Hello @kkusanagi The bug is named as UNAUTHENTICATED. I had tried your suggestion and it still returned as undefined. I have checked on the Auth in Firebase and it worked fine for other Cloud Functions, except for Firestore Triggers Beta. I have been on this for more than 10 days. [sigh] Really frustrating. I searched all over the stackoverflow.com and it returned nothing at all. The bug won't go away.

kkusanagi commented 3 years ago

try firebase --version to check the version. currently should be over 9.10.2 And make sure firebase.auth().onAuthStateChanged got sign in.

IF still cannot, you have to upgrade your library. Maybe old library do not support. It is hard work, but worth it. react-native-firebase to @react-native-firebase/app and @react-native-firebase/firestore....

May be current firebase only support newer version only. cause authentication in library had slightly changed during newer version.

gOzaru commented 3 years ago

Thank you for your suggestion, @kkusanagi But nothing works. I am gonna search for another clue. Anyway, I am using Flutter.

chadlyalan commented 2 years ago

@gOzaru did you find a solution to this? I'm in the same boat, just starting my research as many before me have...

JoelKronander commented 2 years ago

@mbleigh So this issue actually currently exists, with latest firebase-tools (as of 2022-08-15) if one is not a Project Owner when deploying the function.

Ie if one has e.g. these permissions: Delegate deployment of functions to a project member who has the following two roles: Cloud Functions Admin role (roles/cloudfunctions.admin) Service Account User role (roles/iam.serviceAccountUser) but is not a project owner, one still has to manually add the allUsers cloud function invoke role permission.

Took me a while to figure out.... Very annoying, add docs on the homepage at least to clarify this.

juokavom commented 1 year ago

If you still have issue(s) with firebase denying your function invocations due to CORS errors, THIS IS HOW TO SOLVE THEM:

  1. Error: cors_err Solution: Set region in your client where your function is hosted.

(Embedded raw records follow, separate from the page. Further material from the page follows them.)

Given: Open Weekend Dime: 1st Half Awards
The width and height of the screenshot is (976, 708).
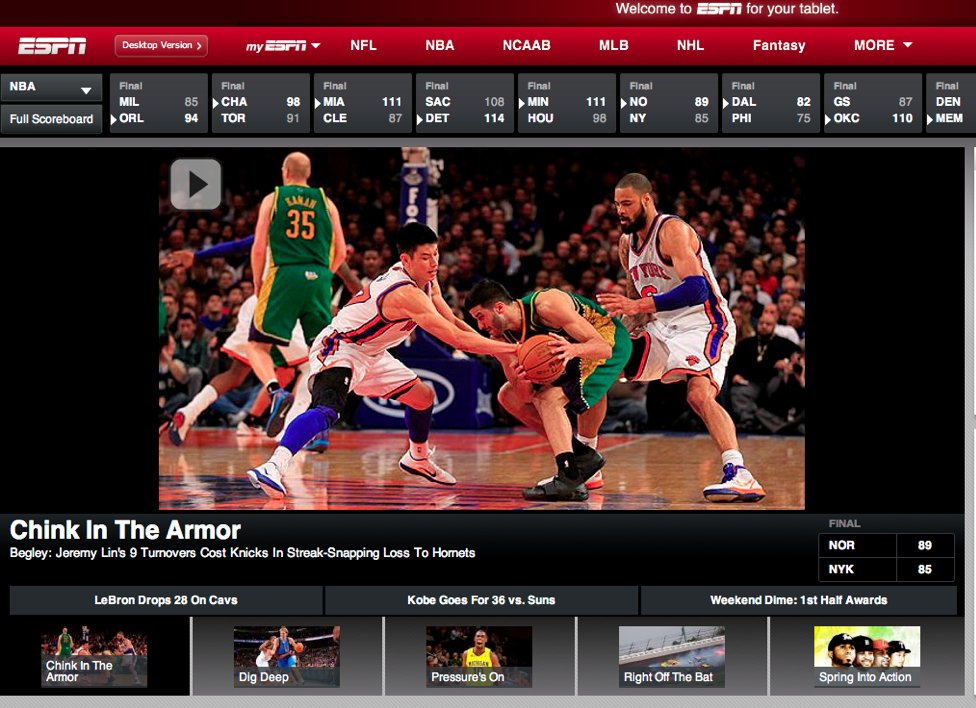Looking at the screenshot, I should 798,600.

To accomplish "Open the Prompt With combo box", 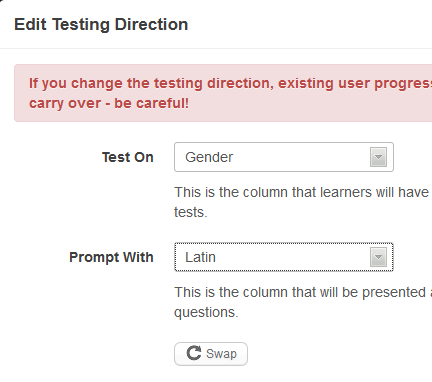I will (x=284, y=257).
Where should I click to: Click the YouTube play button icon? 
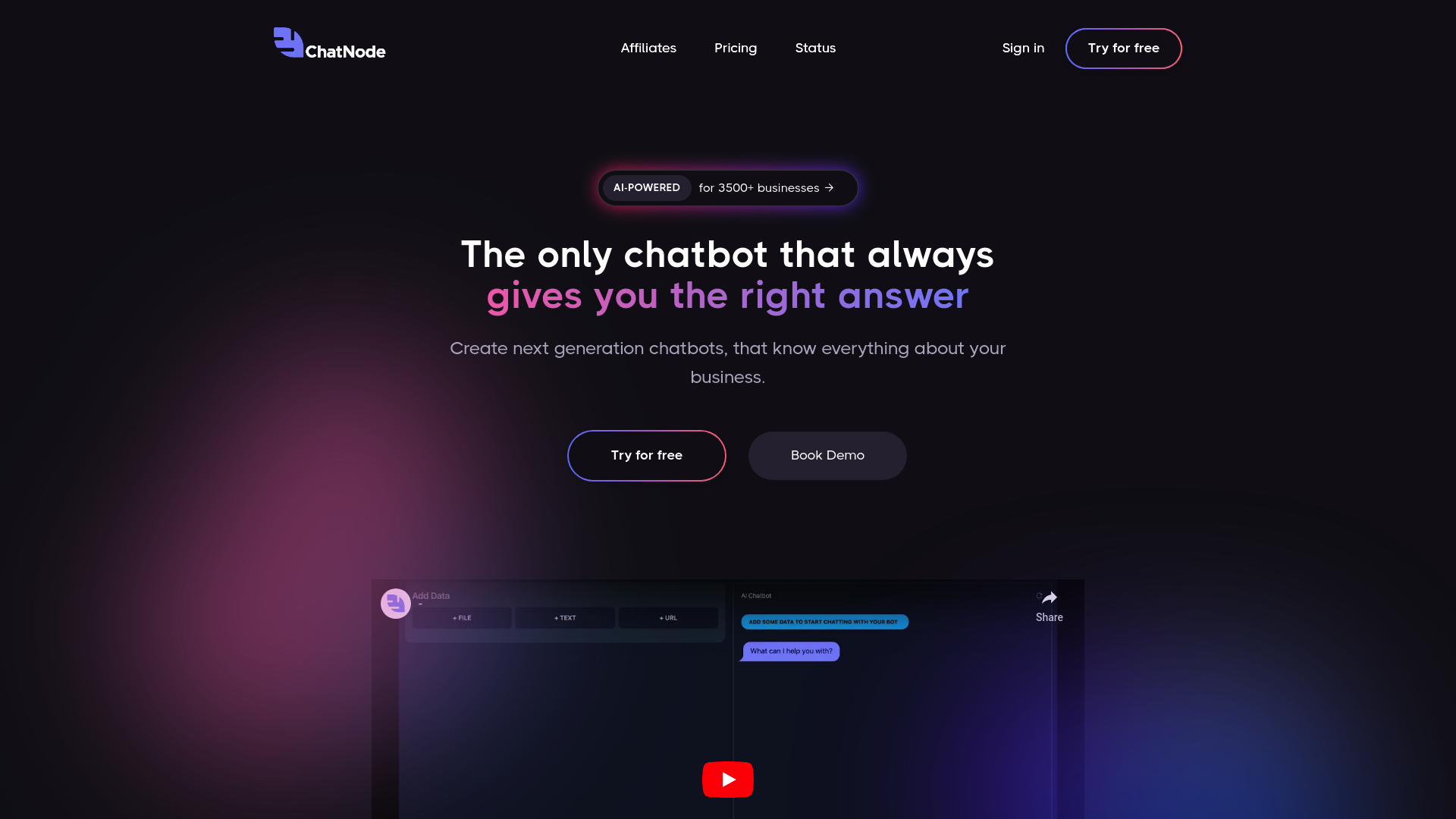(728, 779)
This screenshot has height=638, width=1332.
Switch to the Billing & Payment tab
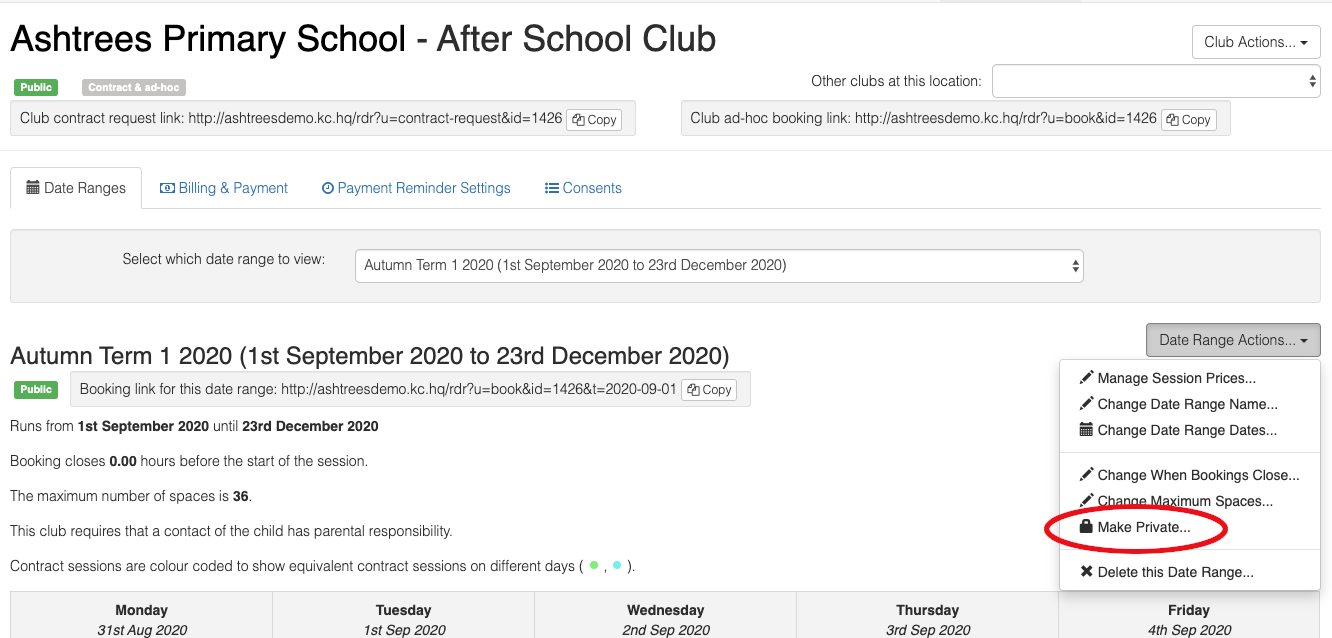(224, 188)
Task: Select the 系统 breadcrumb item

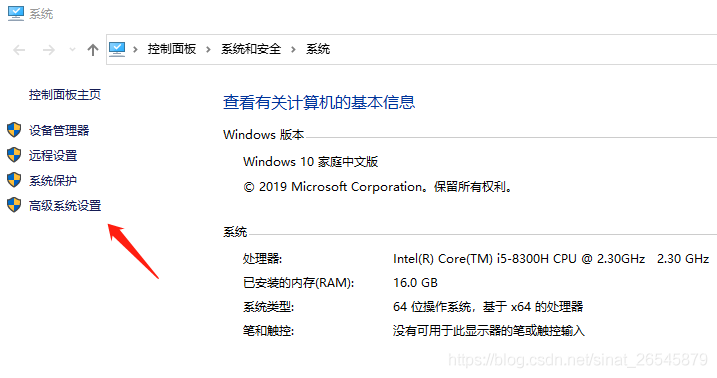Action: pos(318,49)
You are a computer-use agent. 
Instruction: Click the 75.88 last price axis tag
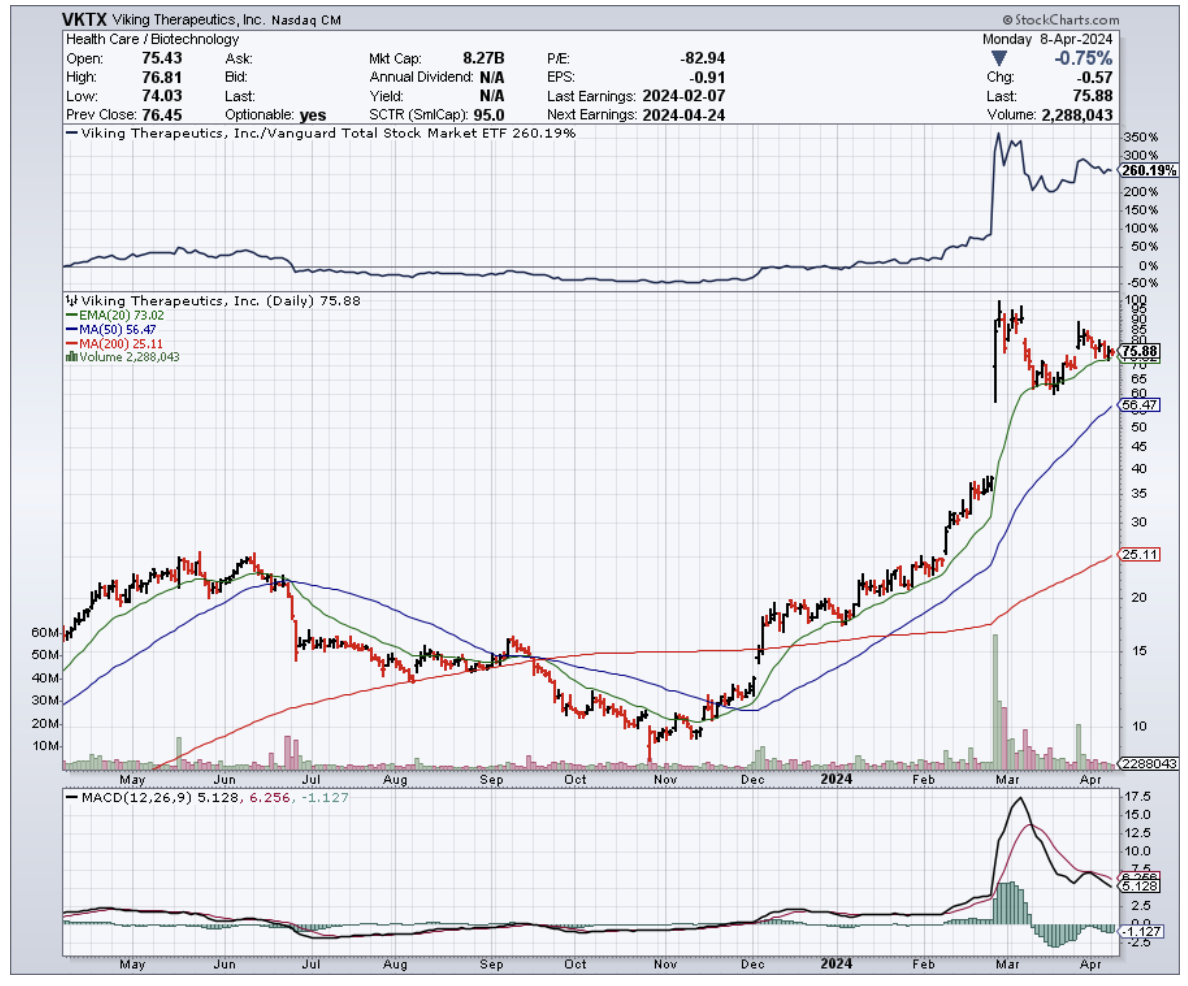[1140, 351]
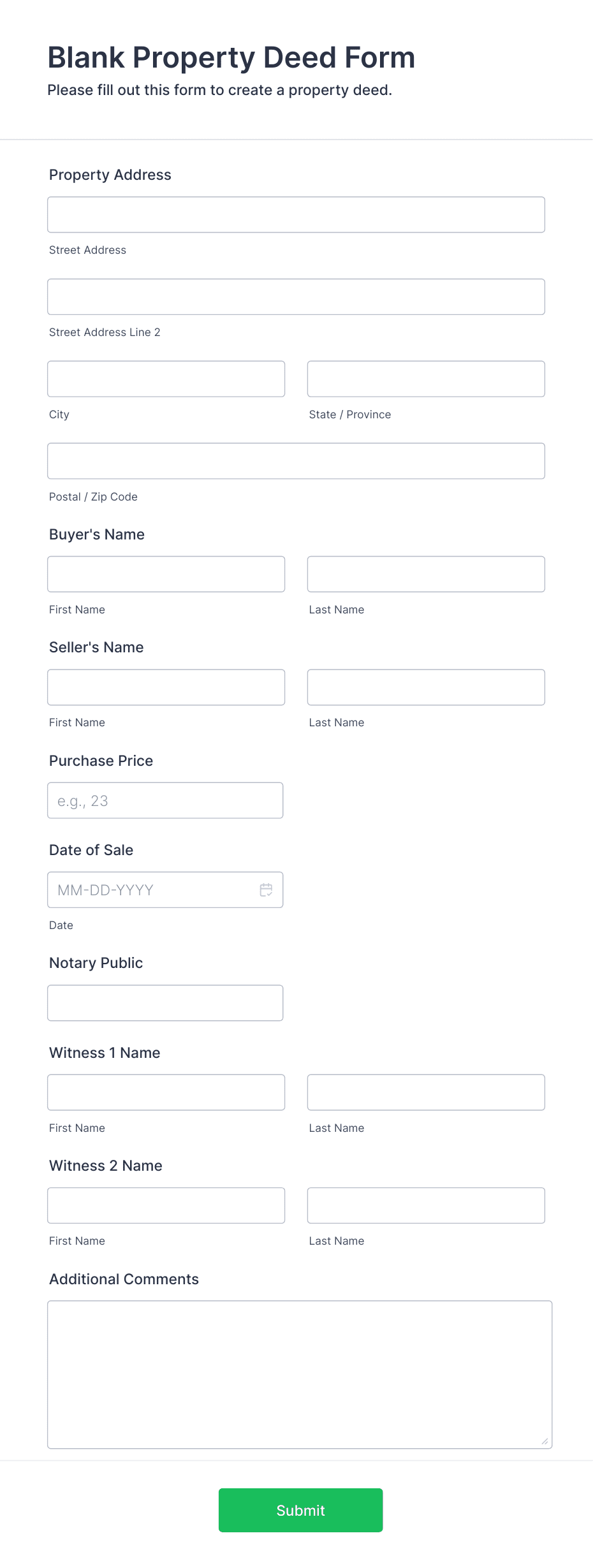Click the Seller's Last Name input
The image size is (593, 1568).
pos(425,687)
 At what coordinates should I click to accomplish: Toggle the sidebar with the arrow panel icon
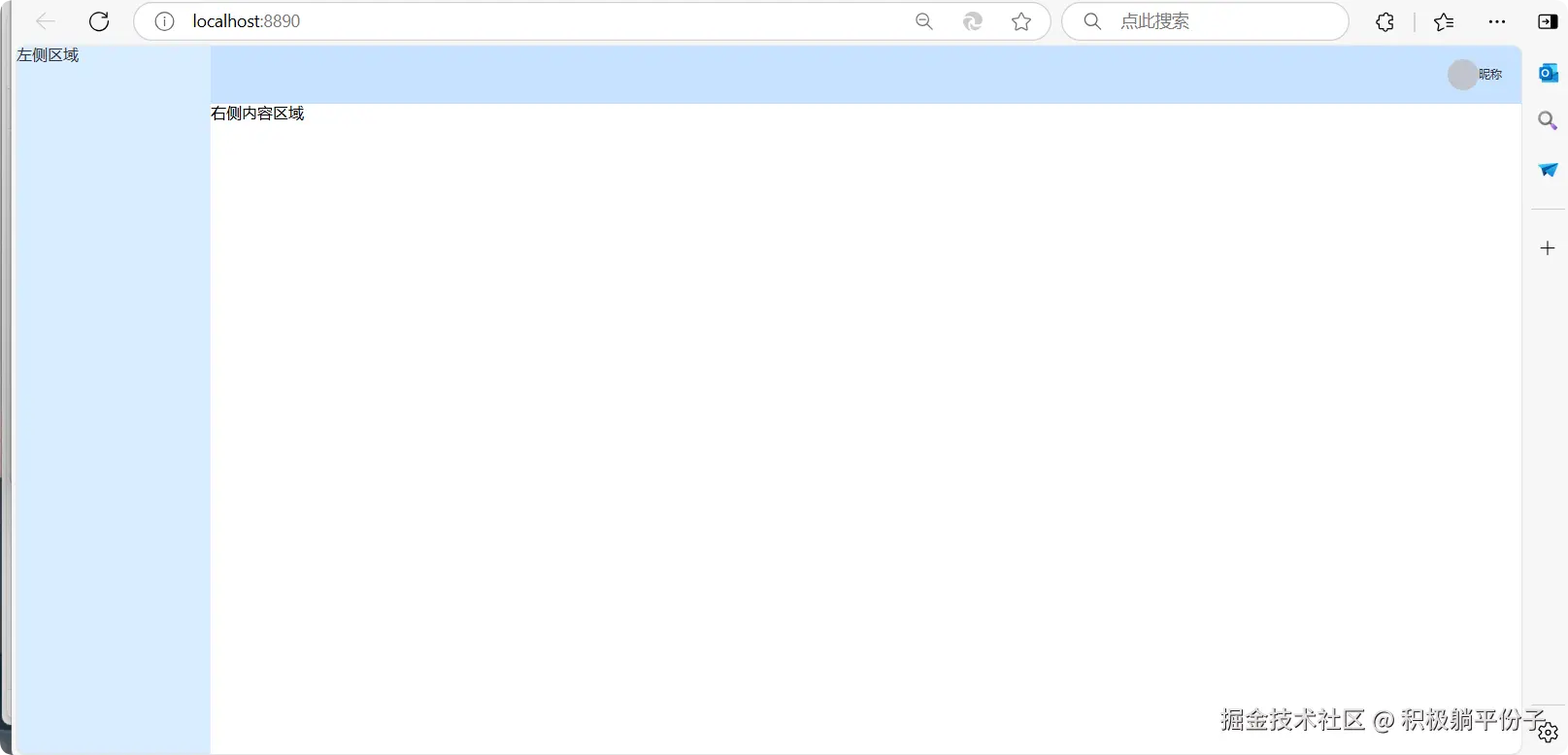pyautogui.click(x=1548, y=21)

For example: When importing function package: export const functions = getFunctions(app, "europe-central2") <--- region of your function; Then you can call your function: const doSomething= await httpsCallable(functions, 'doSomething');
  2. Error: cors_err_2 Solution: Set all users principal in google cloud console for this particular function. More here: https://github.com/firebase/firebase-functions/issues/645#issuecomment-605835353
cliffhall commented 2 months ago

Can anyone confirm if they're seeing this behavior on new functions created with >= 7.7.0 of firebase-tools?

@mbleigh Yes, I'm on 13.16.0 and it just happened to me. and the above solution fixed it for me.

I had two nearly identical onCall functions, removed them both from Firebase console, redeployed them, and one got a CORS error the other worked fine. In the GCP console screen for the function, I had to add "allUsers" as "Cloud Function Invoker" to the one with the errors. The other one had it. They are both v1 functions, node 20.